News Calendar for the US and Eurozone:

  • Eurozone: Business Expectations Index in Germany (07:00 UTC)
  • Eurozone: Current Assessment in Germany (07:00 UTC)
  • Eurozone: IFO Business Climate Index in Germany (07:00 UTC)

On September 24, the economic calendar contains three entries, none of which are particularly significant. The influence of the news background on trader sentiment throughout the day is expected to be minimal.

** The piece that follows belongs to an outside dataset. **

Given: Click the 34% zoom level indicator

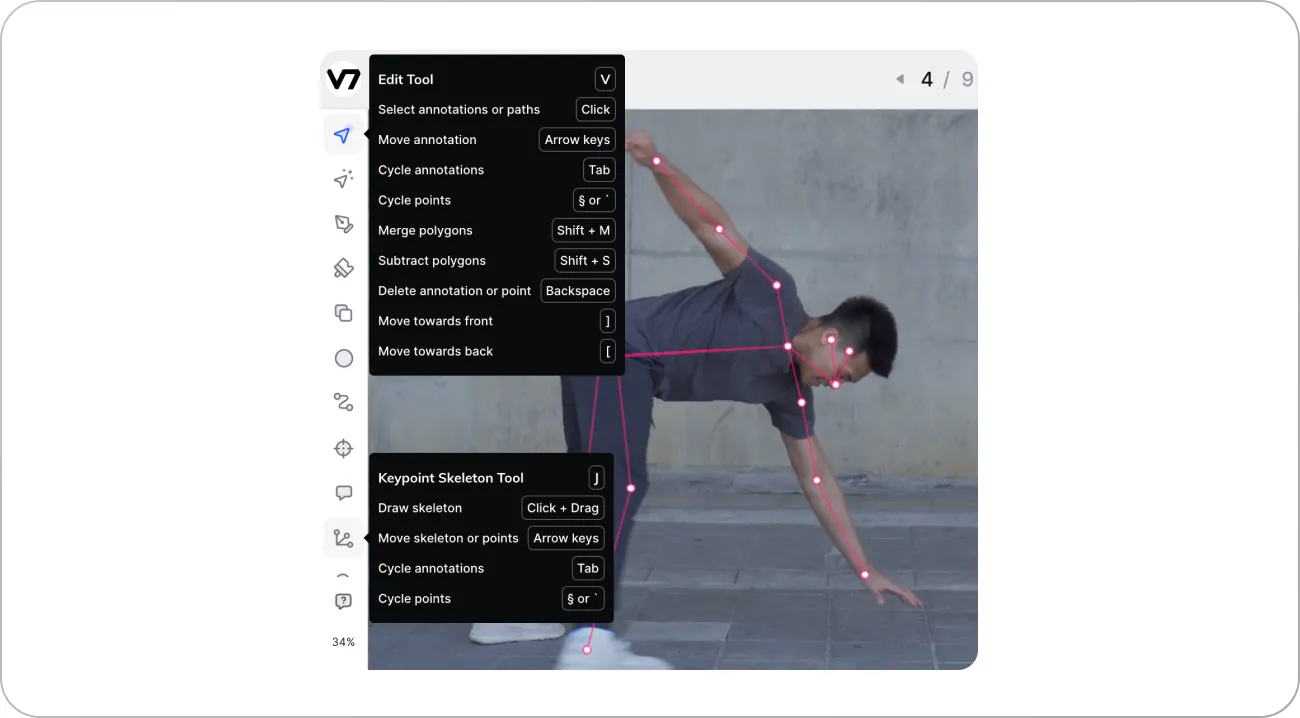Looking at the screenshot, I should (x=344, y=642).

EUR/USD Forecast and Trading Recommendations:

Selling opportunities for the pair were available upon a close below 1.1139 on the 4-hour chart, targeting 1.1081 and 1.0984. It's advisable to move the stop-loss for this trade to the breakeven level. Long positions could have been considered on a rebound from the 1.1070–1.1081 support zone on the hourly chart with a target of 1.1139, but caution is advised with any buying positions at this stage.

The Fibonacci levels are drawn from 1.0917 to 1.0668 on the hourly chart and from 1.1139 to 1.0603 on the 4-hour chart.